For this year’s World Patient Safety Day (Sept. 17), we must acknowledge what the pandemic has exposed: the U.S. fails in using its extraordinary technology and information system capabilities to keep its patients and healthcare workers safe. The current crisis only emphasizes what our annual death rate from preventable medical error—upwards of 250,000 people a year—reveals. We are not resilient, resourceful or prepared to protect patients or workers.
The problems could be addressed with a strong national agency that can, at once, overcome a lack of preparedness for a pandemic as well as reduce our annual death toll from medical errors. Such an agency or authority would deploy a centralized, intelligent engineering system to anticipate shortages of supplies, test kits, and medications; correct our inefficient distribution system; rapidly extract best practices from our electronic health records and share them with front-line clinicians; and create a national and global safety learning network. What could be accomplished autonomously and virtually through available technologies would be deployed.
Think of NASA and all that went into landing a man safely on the moon. And those lessons are from more than 50 years ago. NASA needed to anticipate every conceivable harm and disaster and create corrective autonomous prevention systems. Human and technical error are both minimized when technology is applied to every conceivable glitch before takeoff. A command and control center assembles all the necessary expertise and data to continuously monitor a journey for signs of dysfunction and remotely resolve as many errors as possible. Where human life is concerned, harm and failure aren’t acceptable. And after every major event, all major glitches or incidents are investigated intensely, solutions identified and not repeated. This is what fail-safe systems do routinely. This is what we don’t do so well in healthcare.
We’re safer when we travel on highways, on tracks, and in the air because the National Transportation Safety Board performs these same functions. Using available data, technology and expert incident investigators, the NTSB proposes policy solutions (e.g., school bus construction guidelines), behavior changes (e.g., smoke detectors) or autonomous systems (e.g., airbags). The Department of Transportation, the Federal Aviation Administration and other regulators have adopted 90% of these recommendations. James Fallow asks in the June 29 issue of the Atlantic, “Imagine if the National Transportation Safety Board investigated America’s response to the coronavirus pandemic?” I know what would happen. We’d create a National Patient Safety Authority.
Why not? Why not protect patients and healthcare workers with the same focus and innovation that we’ve used to mitigate the risks from transportation, nuclear power, bioterrorism and cyberattacks? Right now, in the U.S., we collect data on patient or worker safety from 15 federal agencies, 80 state patient-safety organizations and numerous independent agencies. But we lack a centralized entity to capture and align these data for rapid, reliable and seamless flows of information to our front lines of care. We have yet to fully take advantage our $30 billion investment in electronic health records to identify the anomalies that tell us about best and worst practices—in real time, and we do not apply our learnings widely to save lives.

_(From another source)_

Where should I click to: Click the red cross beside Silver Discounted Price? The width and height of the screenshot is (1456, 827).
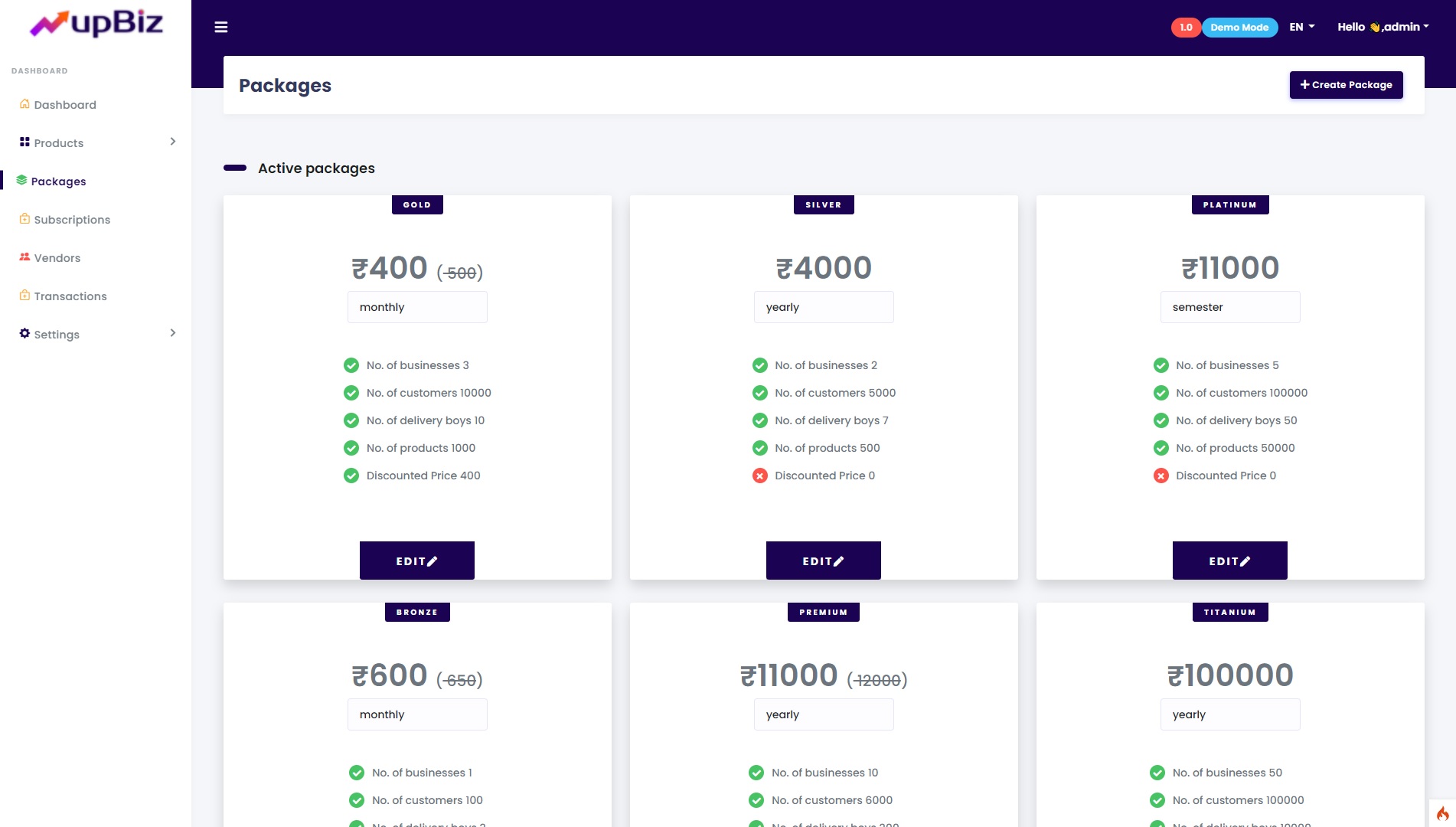point(759,476)
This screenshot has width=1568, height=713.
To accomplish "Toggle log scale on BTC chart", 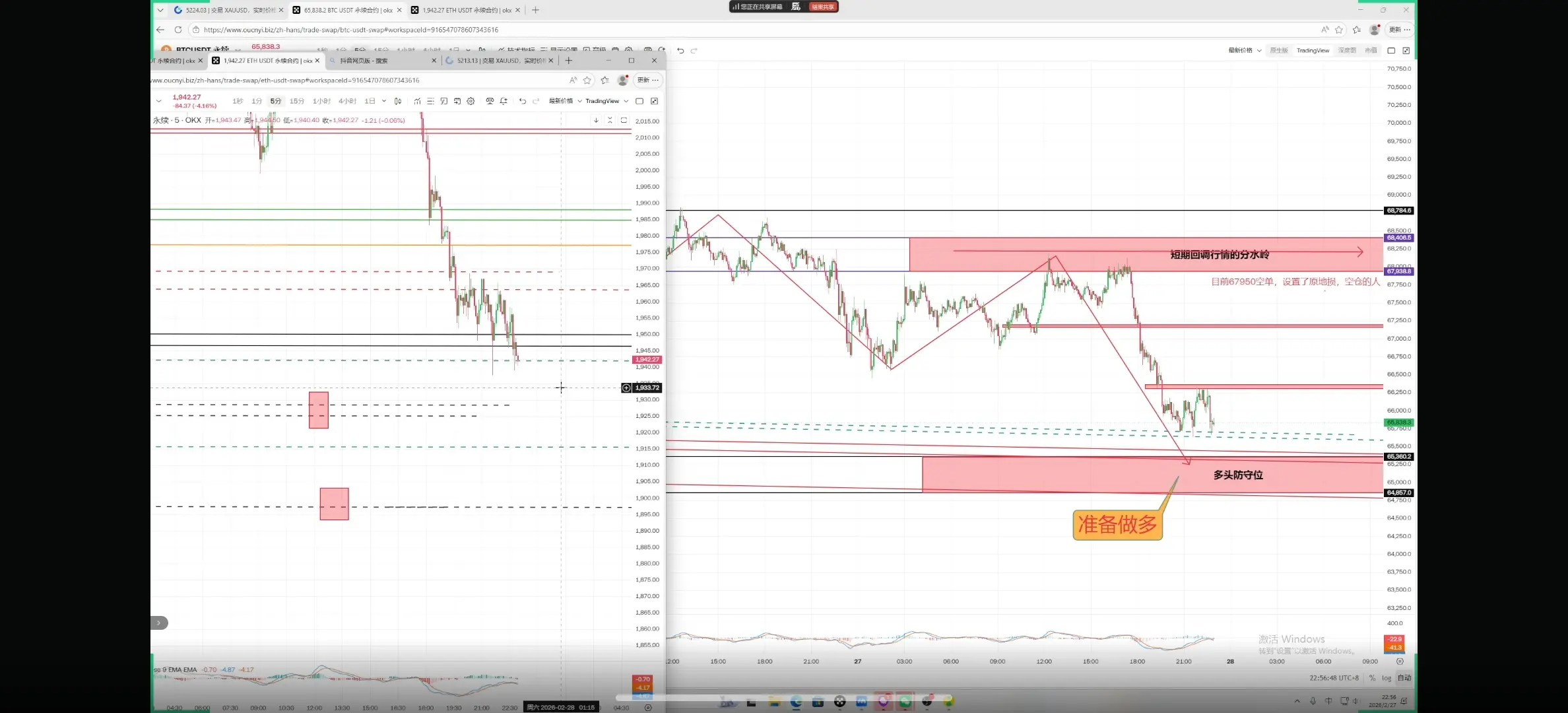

By not relying on new technologies such as predictive analytics, machine learning, artificial intelligence, and robotics, we have failed to relieve our clinicians of more reporting, longer checklists and inadvertent harms.
If we ask, what can the U.S. do to create the same safety and risk-avoidance protections that we do for our astronauts, those who work or live in proximity to nuclear power plants, and all travelers and pilots, we make an obvious suggestion: Create a National Patient Safety Authority.